RE: Printing on Aluminum plates
Hi Rajul, thanks for the update.
To me sodium silicate sounds more plausible than gum arabic. As Keith
pointed out, unexposed gum will dissolve. Sodium silicate is a highly porous
material (when dry!) which is used as a glue. I put printing gum on Al
aside, since I'm more concentrated on learning casein right now; it seems
that casein is better for hard to print on surfaces like Aluminum. (Hint:
it's used in leather paints...) It's much more robust and sticky compared to
gum arabic. An example: I never managed to do a nice gum print on surfaces
sized with pure acrylic gesso (w/o adulterants), but casein likes it a lot!
I dropped using gelatin sizing for casein prints; acrylic gesso sized paper
is much much better; whites are better preserved - much less or no staining,
gelatin sized paper stains (or darkens if you like) considerably with
casein, and sizing is much easier, no hot bath, no formalin, dries faster...

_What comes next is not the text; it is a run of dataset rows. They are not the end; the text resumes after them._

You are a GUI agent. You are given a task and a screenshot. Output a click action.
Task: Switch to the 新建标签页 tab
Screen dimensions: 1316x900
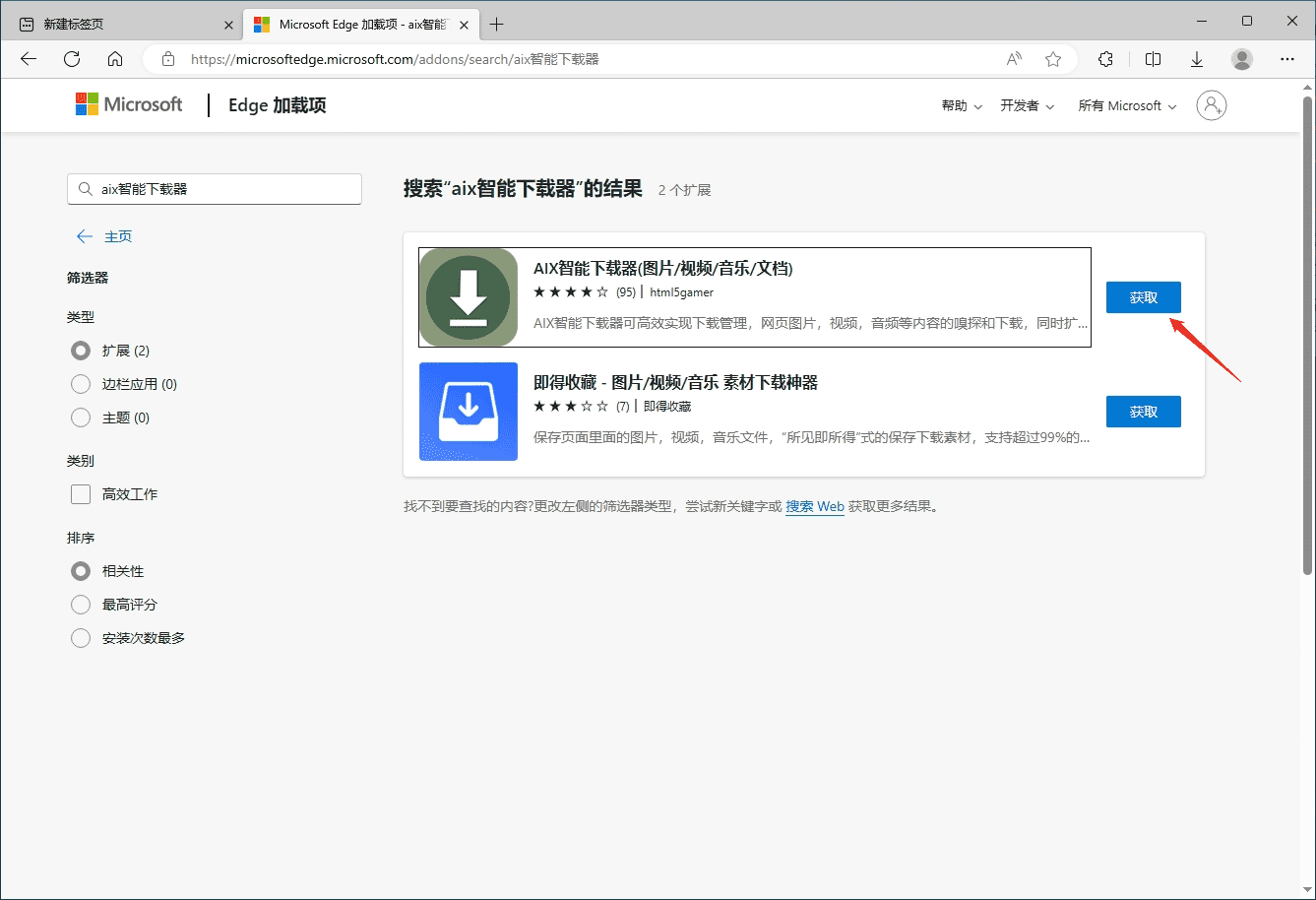coord(118,23)
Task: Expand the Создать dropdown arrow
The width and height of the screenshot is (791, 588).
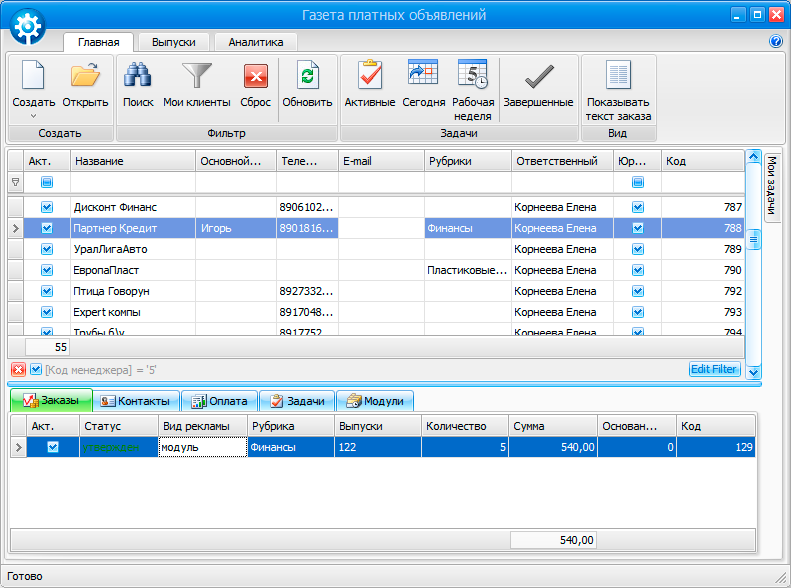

Also, with aluminum, you risk more flaking/cracking with each layer. Since
casein is able to hold much more pigment compared to gum, it will give you
convincing blacks / darkness in less layers eliminating the risk.
BTW, I purchased my technical grade sodium silicate for USD 1,5 per 1000ml!
All for now. When I'm confident about casein, will start to print on marine
grade plywood. There are 25 pieces waiting me to be exploited! ;)
From: Rajul [mailto:firstname.lastname@example.org]
Sent: Wednesday, June 24, 2009 7:23 AM
Subject: Re: Printing on Aluminum plates
By adopting the procedure for grounding the plates (detailed in the earlier
post today), I seem to have overcome the problem of water bubbles between
the metal and the gesso.
My interpretation of the recommendation to replace water with gum arabic or
water glass is that either would increase the viscosity of the mix which
would make for a more uniform dispersal of the sand flour and (hopefully)
prevent it from agglutinating and forming the pock marks on drying the
If that is indeed the case, the next step will be to determine the extent to
which water should be substituted. A highly viscous mix would make its even
spread difficult, something we run into when spreading a gum emulsion to
It took me a whole morning of phone calls to identify one local source for
water glass ($20 for 500 ml). If gum arabic is cheaper and eliminates pock
formation, it might be one less variable to contend with and should be more
compatible with gum printing.
Once again, ideas/suggestions are welcome.
On 23-Jun-09, at 7:16 PM, Keith Gerling wrote:
That sounds like an interesting approach. I see no mention of water
bubbles between the metal and the gesso, and this is a problem that I often
experience. I'm a little confused about the notion of substituting gum
arabic or water glass for water. They are suggesting you dilute your acrylic
gesso with gum arabic? Or water glass? Wouldn't this leach out in the
development? (or selectively hardened in the case of the gum?)
Please do keep us posted as this process takes shape.
On Tue, Jun 23, 2009 at 7:53 PM, Rajul <email@example.com> wrote:
I have made some prints on Al and am turning to the experts
on this list for a problem I need to resolve.
The prints are impressionistic, and noticeably different
from those on paper. They are sufficiently interesting to warrant
The ground is an acrylic gesso diluted with water to the
desired thickness. To 250 ml of it are added 2 heaping spoons of flour sand
(that has been sieved through nylon hose). This mix is once again sieved
through the same material before applying to thoroughly cleaned Al plates
with a roller. Each application is dried with a hair dryer on hot setting,
turned 90 degrees and recoated. This is repeated 2-3 times till a desired
opacity is obtained. Grounded plates are dried for 24 hours before
application of formalin-hardened gelatin on 3 successive days.
Prepared plates are dampened with a wet towel before
application of the gum emulsion. The sensitizer stock solution is 10% Am.
The problem: upon application of the emulsion with a
dampened foam brush, the surface sometimes develops holes in the gelatin
layer. Notwithstanding, I continue printing 2-3 gum passes, sometimes run a
cyano pass and everything seems ok. When I dry the developed print (hot hair
dryer), I find pock marks that are either colored or white, suggesting that
the flour sand has balled up. In some prints, this actually enhances the
interest in the print. In others, it looks like a flaw that should be
The people who supplied me with the sand flour suggest that
I use water glass (sodium silicate) or gum arabic instead of water in
preparing the gesso ground before adding the sand flour to it.
Your suggestions would be greatly appreciated.